James Brodie
Commodities rally and the dollar fell on weak Chinese inflation data (CPI +0.2% YoY, PPI -1.4% YoY), weaker US data (retail sales data, Employment cost index and the Atlanta Fed).
Meanwhile two Fed presidents said current Fed Funds levels are appropriate, Donald Trump called for an immediate cut of 2% in rates, all while the OIS prices 62bp cuts over the next 12 months, with 2026 GDP expectations of 2.5% and unemployment rate of 4.4%.
Today’s payrolls will direct market price action, with the 2-year yield still the most important chart in my view, wait for the break, the move will be aggressive. Note BNP now estimates that 0-20k job growth in the US is enough to keep unemployment steady. (Chart 1, US -year bond yield, Bloomberg, wait for the break!)
US data:
Retail sales 0.0% MoM (est +0.4%)
Employment Cost Index (Q4): +3.4% YoY (slowest since early 2021)
The Atlanta Fed's GDPNow model is now tracking Q4 GDP at 3.7%.
More hawkish Fed speakers:
FED’s Hammack: interest rates could remain on hold for extended period while economic data is assessed; flexibility will be maintained to raise rates if needed.
FED’s Logan: rates near neutral, cuts may not be needed
USDJPY falls 3% in 3-days on renewed Yen strength. While BCA Research warns Yen Carry Trade Is a ‘Ticking Time Bomb’. A reminder of the extent of Yen weakness versus the 2-year interest rate differentials (Chart 2, USDJPY vs rate differentials, Bloomberg)
More AI disruption. Shares of several wealth management firms fell sharply after Altruist launched a new tax-planning offering within Hazel, its AI platform. Charles Schwab and Raymond James leading the losses, dropping more than 8% each. Others include: Stifel -5.5%, LPL Financial -7.2%, Morgan Stanley -2.6%, Ameriprise Financial -6.1%.
The K-shaped economy, with lower and middle incomes clearly struggling. US Consumer Delinquencies Jump Delinquency rates on loans ranging from mortgages to credit cards rose to 4.8% of all outstanding US household debt in the fourth quarter, the highest level since 2017, driven by higher defaults among low-income and young borrowers.
“BYD overtakes Ford in global vehicle sales.” Just 5 years ago, Ford sold 5 times as many vehicles as BYD.
Freight rates continue to drive higher on renewed manufacturing demand, and away from port demand. "We’re moving from a 'Consumer-Led' freight market to an 'Industrial-Led' one. The SONAR data on flatbed tender rejections vs. dry van tells the whole story. While the ports are quiet because of the post-tariff import hangover, the 'Industrial Heartland' is screaming for capacity to move infrastructure for the AI/Energy build. This is the first time in 15 years that the 'Inside the Box' economy is losing to the 'Outside the Box' economy." (@freightalley).
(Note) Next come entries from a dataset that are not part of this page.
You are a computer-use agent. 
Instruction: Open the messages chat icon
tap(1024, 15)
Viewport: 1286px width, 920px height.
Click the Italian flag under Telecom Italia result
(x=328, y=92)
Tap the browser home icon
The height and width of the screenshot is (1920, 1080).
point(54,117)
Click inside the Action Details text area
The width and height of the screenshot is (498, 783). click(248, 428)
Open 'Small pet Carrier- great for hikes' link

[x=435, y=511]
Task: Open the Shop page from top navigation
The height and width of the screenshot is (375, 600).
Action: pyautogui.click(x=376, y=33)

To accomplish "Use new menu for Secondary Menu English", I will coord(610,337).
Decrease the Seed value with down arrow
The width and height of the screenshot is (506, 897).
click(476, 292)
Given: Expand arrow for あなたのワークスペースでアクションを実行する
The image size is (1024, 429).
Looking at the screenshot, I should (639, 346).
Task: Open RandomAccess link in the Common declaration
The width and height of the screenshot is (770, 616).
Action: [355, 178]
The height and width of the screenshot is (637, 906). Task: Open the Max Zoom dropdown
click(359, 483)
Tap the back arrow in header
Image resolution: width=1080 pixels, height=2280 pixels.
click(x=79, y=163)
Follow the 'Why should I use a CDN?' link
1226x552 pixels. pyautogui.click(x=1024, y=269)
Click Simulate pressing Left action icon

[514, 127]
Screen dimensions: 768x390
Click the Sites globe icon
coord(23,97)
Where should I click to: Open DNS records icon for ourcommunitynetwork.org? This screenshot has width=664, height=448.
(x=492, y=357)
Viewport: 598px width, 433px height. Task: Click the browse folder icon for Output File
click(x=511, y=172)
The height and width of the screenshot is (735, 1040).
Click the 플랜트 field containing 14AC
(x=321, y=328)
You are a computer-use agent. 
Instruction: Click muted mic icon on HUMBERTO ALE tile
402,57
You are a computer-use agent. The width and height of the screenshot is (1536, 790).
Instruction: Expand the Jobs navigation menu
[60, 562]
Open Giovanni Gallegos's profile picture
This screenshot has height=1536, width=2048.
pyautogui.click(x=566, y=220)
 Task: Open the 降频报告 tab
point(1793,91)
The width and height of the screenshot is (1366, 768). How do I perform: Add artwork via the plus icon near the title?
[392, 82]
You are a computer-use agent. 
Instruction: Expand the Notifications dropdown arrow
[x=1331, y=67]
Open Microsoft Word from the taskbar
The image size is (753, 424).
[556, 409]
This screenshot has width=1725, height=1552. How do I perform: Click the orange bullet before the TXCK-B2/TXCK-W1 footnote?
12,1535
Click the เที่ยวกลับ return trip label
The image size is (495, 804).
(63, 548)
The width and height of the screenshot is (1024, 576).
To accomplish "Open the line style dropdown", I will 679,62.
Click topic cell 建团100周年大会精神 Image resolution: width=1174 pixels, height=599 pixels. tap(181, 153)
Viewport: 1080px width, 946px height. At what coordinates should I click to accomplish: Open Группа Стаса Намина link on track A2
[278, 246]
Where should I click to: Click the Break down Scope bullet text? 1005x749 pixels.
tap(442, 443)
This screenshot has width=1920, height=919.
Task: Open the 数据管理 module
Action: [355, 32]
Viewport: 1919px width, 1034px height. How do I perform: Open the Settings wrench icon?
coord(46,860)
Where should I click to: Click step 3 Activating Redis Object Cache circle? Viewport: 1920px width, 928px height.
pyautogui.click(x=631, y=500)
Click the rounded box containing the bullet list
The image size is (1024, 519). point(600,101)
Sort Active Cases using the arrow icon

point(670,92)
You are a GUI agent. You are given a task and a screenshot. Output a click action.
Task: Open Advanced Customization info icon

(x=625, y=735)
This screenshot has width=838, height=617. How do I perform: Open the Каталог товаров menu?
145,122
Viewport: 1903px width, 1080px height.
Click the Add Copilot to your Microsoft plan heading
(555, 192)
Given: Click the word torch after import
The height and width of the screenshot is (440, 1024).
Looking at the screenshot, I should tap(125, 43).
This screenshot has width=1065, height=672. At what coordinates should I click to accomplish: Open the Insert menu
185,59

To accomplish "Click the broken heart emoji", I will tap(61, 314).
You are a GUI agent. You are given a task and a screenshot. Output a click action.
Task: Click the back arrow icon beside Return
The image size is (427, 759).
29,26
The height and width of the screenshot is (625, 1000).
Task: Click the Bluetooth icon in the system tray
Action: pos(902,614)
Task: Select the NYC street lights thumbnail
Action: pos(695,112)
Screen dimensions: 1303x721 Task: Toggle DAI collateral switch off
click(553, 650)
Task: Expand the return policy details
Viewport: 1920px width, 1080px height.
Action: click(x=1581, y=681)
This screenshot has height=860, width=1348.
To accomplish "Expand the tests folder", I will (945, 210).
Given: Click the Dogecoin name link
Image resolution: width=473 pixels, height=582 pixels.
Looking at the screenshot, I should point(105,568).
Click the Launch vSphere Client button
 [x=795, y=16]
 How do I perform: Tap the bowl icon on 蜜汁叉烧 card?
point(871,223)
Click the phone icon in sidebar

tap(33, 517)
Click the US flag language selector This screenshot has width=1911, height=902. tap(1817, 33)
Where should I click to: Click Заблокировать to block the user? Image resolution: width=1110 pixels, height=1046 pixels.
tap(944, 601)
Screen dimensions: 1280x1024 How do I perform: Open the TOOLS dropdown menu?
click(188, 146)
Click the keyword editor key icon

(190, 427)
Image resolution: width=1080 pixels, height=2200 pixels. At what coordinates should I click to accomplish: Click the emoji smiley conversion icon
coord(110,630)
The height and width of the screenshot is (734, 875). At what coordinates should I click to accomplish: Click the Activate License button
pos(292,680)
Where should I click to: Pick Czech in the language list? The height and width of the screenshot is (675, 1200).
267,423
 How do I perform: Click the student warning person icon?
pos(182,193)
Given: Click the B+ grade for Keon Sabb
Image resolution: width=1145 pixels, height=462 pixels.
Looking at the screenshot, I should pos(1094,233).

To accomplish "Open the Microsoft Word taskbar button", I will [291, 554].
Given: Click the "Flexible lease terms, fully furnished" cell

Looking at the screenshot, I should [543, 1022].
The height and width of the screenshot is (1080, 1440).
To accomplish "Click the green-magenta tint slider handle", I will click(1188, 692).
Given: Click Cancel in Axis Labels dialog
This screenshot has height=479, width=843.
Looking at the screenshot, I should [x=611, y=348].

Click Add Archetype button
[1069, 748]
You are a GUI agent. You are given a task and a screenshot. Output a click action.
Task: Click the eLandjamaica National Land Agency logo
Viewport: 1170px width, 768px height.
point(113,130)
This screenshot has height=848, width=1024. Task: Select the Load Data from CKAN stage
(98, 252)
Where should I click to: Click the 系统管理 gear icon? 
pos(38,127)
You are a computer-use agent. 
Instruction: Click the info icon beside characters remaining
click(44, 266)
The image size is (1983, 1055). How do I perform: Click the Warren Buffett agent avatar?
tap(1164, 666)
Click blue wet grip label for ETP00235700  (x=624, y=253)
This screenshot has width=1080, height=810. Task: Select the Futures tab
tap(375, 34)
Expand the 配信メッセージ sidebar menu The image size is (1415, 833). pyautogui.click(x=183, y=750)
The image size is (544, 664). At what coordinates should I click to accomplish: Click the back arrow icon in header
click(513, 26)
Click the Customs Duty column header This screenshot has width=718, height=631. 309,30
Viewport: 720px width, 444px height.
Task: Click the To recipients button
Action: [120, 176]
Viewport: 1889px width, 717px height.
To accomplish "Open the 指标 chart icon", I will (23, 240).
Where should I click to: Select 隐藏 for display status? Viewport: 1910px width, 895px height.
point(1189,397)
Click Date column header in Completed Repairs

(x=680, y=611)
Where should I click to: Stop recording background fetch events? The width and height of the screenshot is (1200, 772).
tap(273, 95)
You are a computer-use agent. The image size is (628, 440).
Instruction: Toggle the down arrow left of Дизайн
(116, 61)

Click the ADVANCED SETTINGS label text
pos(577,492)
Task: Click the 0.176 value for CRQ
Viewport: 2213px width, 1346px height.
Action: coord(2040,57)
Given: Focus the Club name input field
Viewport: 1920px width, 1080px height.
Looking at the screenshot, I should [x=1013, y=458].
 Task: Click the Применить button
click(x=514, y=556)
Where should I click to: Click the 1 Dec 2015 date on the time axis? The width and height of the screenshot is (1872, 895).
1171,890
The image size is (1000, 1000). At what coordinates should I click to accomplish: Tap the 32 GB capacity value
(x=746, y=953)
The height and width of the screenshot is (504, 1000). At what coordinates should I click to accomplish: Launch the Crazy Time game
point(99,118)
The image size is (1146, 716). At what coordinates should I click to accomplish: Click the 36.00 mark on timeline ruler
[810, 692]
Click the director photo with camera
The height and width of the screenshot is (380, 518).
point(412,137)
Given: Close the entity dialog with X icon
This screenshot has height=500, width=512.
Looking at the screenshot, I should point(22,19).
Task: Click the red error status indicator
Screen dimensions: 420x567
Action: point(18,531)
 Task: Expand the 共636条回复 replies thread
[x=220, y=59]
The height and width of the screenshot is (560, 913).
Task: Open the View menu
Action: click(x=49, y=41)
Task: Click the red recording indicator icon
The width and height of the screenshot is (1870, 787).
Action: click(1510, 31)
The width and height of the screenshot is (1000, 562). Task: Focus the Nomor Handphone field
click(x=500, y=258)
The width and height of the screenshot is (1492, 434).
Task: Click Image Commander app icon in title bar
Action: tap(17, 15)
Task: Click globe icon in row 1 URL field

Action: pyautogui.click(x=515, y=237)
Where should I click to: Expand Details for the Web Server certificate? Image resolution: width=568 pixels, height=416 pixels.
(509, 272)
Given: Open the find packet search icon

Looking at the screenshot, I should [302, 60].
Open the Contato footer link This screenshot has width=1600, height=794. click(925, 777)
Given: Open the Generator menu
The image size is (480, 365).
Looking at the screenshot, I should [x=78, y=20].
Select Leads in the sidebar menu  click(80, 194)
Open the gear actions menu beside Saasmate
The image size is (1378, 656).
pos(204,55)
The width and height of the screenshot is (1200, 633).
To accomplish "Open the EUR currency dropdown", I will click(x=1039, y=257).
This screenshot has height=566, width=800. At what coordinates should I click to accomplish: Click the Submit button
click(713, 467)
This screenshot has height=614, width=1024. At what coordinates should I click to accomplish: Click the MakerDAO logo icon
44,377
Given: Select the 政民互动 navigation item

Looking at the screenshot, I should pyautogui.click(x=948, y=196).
Bank of America added U.S. materials stocks to its list of assets showing “bubble-like” behaviour, alongside gold, silver, and South Korea’s Kospi. U.S. equities and Mega cap tech remain relatively stable.
Bitcoin drops back below $67,000 as selling pressure in crypto returns.
Gold inventories at the Shanghai Futures Exchange vaults are skyrocketing: Deliverable gold in the Shanghai Futures Exchange, measured by warehouse warrants, is up to a record 104 tonnes. (Chart 2, The Kobeissi Letter)
While hedge funds are aggressively shorting, retail continues aggressively buying. FINRA Margin debt surpassed $1.3 trillion last month. (Chart 4, MacroEdge Research)
Six US states now have bills to pause data centre construction. New York just introduced a three-year moratorium.
Data today – US payrolls (median estimate +70k, high +135k & low -10k, with 4.4% unemployment)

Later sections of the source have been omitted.